O que o levou a este último projecto? Uma ideia impraticável: fazer seis singles, cada um com duas canções. Não fez seis, fez um. Que saiu em Janeiro, já como cartão de visita do disco que havia de sair mais tarde. Tinha as canções gravadas com Maria João e Luanda Cozetti, ostentava o título "Graffiti" e foi uma boa aposta, a julgar pelas vendas.

Mas o "Graffiti" de dez canções ainda teve melhor sorte. Vai ser agora editado em Espanha, com uma canção extra ("El ultimo tren", com a voz de Olga Cerpa; até ao Natal estará à venda em Portugal idêntica edição) e recebeu entretanto a distinção de "Melhor Disco do Ano", atribuída pelo Orfeão de Leiria Conservatório de Artes, na 18ª edição da entrega dos "Troféus Pedrada no Charco". O prémio, que já foi atribuído a cantores como Carlos do Carmo, José Mário Branco, Sérgio Godinho, David Fonseca ou Rita Redshoes, entre outros, vai ser entregue hoje, numa cerimónia em Fátima.

Atracção pela pintura

No disco lê-se esta frase de João Luis Oliva: "Parte desta história diz que olhamos os graffiti(s). Outra, que os ouvimos. Mas a verdade é que eles nos observam." Júlio Pereira acha que a frase encerra o espírito do disco e da melhor maneira. "Eu sei que toda a gente procura pretextos para justificar os seus trabalhos, mas neste caso foi mesmo uma coisa a três, com o Tiago Torres da Silva e o Tiago Taron, desde o princípio. Três Capricórnios, três cabeças a pensar. Aliás é sem querer que o Tiago Taron me dá a sugestão para o título. Quando ele me falou em 'Graffiti', achei logo que era o título para o disco. Ele não queria, ficou hesitante, mas depois foi aderindo."

Tiago Taron, autor dos desenhos que integram o disco, cruzou-se com Júlio Pereira pela primeira vez em 1984. "Foi em Moscovo, num daqueles festivais da juventude.

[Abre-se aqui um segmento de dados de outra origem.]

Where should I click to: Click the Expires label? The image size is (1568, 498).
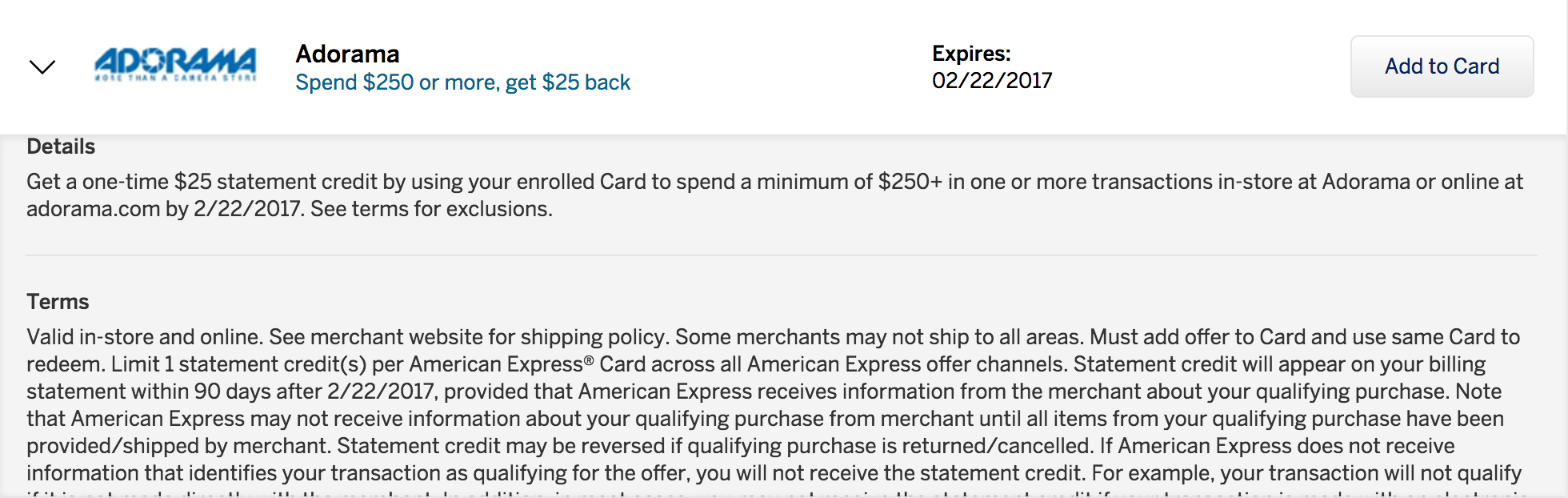pyautogui.click(x=971, y=54)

Depois comecei a encontrá-lo no Bairro Alto, ele anda sempre com um caderninho pequenino a fazer desenhos, uma espécie de cigarreira que se abre e tem as tintas todas, com um pincel minúsculo. E passa a vida nisso." Disse-lhe: "Um dia ainda vais fazer a capa de um disco meu. E fez mesmo."

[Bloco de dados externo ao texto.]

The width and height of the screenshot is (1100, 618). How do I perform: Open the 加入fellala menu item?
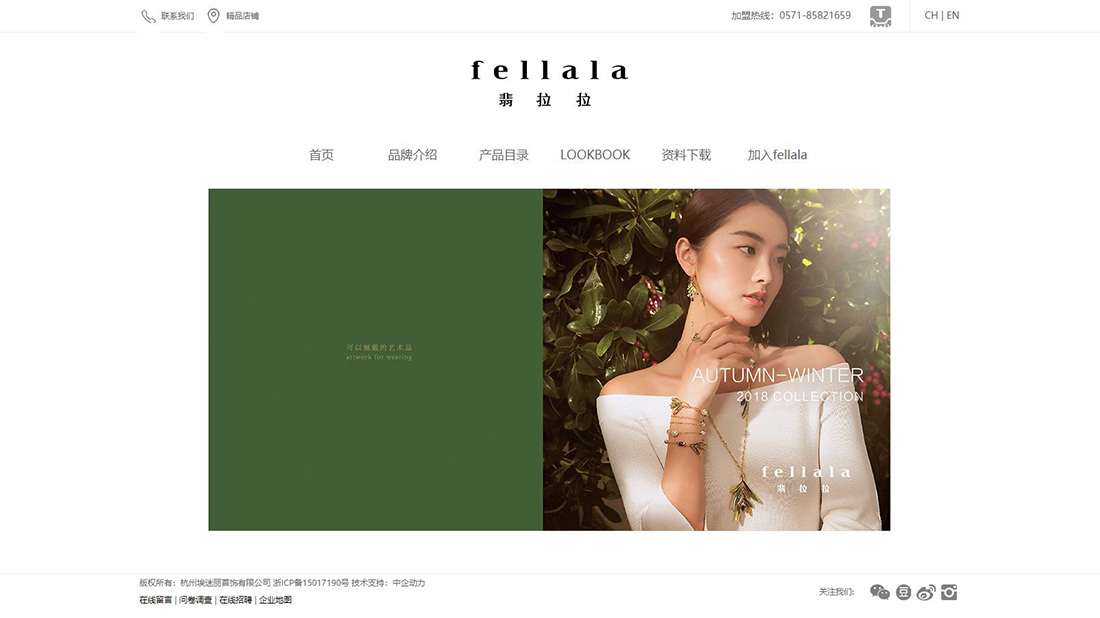tap(777, 155)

Não é a primeira vez que Júlio Pereira trabalha com desenho ou pintura nos seus discos. O disco da sua estreia a solo, "Fernandinho Vai ao Vinho" (1976), tinha desenhos de Carlos Zíngaro e "Janelas Verdes" (1990) foi inspirado em pintores portugueses: "Nunca li tanto sobre pintura, nunca vi tanta exposição, nunca conheci tantos pintores..."

Vozes familiares

As canções foram nascendo num ciclo criativo lento mas aplicado. "O Tiago [Torres da Silva] gosta de escrever só ouvindo o som da música, o que para mim foi bom porque eu cantarolava cada canção e foi assim que lhe mandei os MP3. Ouvíamos cada tema aqui em casa e falávamos sobre ele, até porque há intensidades de escrita musical que depreendem um discurso: aqui há uma interrogação, ali uma satisfação, aqui um grito..." À medida que surgiam os nomes das cantoras para cada canção, o processo repetia-se. E cada uma recebia um MP3 com o tema cantarolado por ele (no disco, a voz de Júlio Pereira ficou apenas na faixa gravada com Maria João).

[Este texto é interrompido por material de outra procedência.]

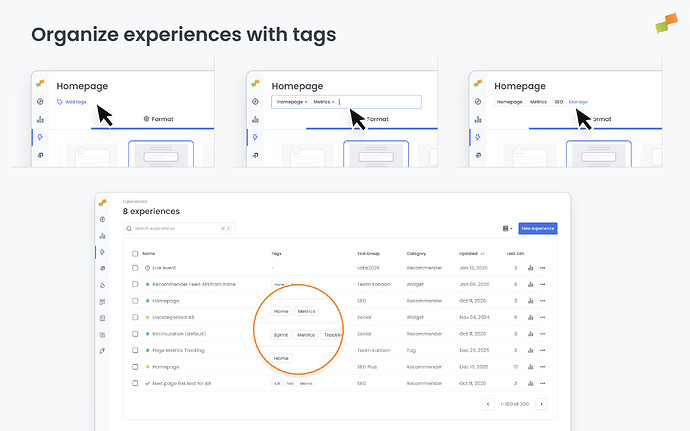Tick the select-all checkbox in table header
This screenshot has width=690, height=431.
click(135, 254)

A escolha das vozes surgiu sempre baseada num conhecimento prévio. "Temos uma memória daquilo que as pessoas são. Quando vou buscar estas vozes já sei minimamente o resultado, porque as conheço." Mas, na verdade, é sobretudo um disco dele, onde as vozes, diferentes, aceitaram um denominador comum. Porque "todos os discos têm uma produção, um conceito, e quem o dá é o seu autor." O resultado, no entanto, foi gratificante. "Toda a gente saiu daqui satisfeita", diz o músico e compositor, referindo-se agora ao estúdio que é também a sua casa. Além de Júlio Pereira (guitarras, bandolim, sintetizadores e coros) e das dez cantoras, o disco conta ainda com Miguel Veras (guitarras), Laurent Filipe (trompete numa das faixas) e Quico Serrano (sintetizador Moog). O resultado está nas lojas e, claro, na Net, que tem em Júlio Pereira um fã incondicional.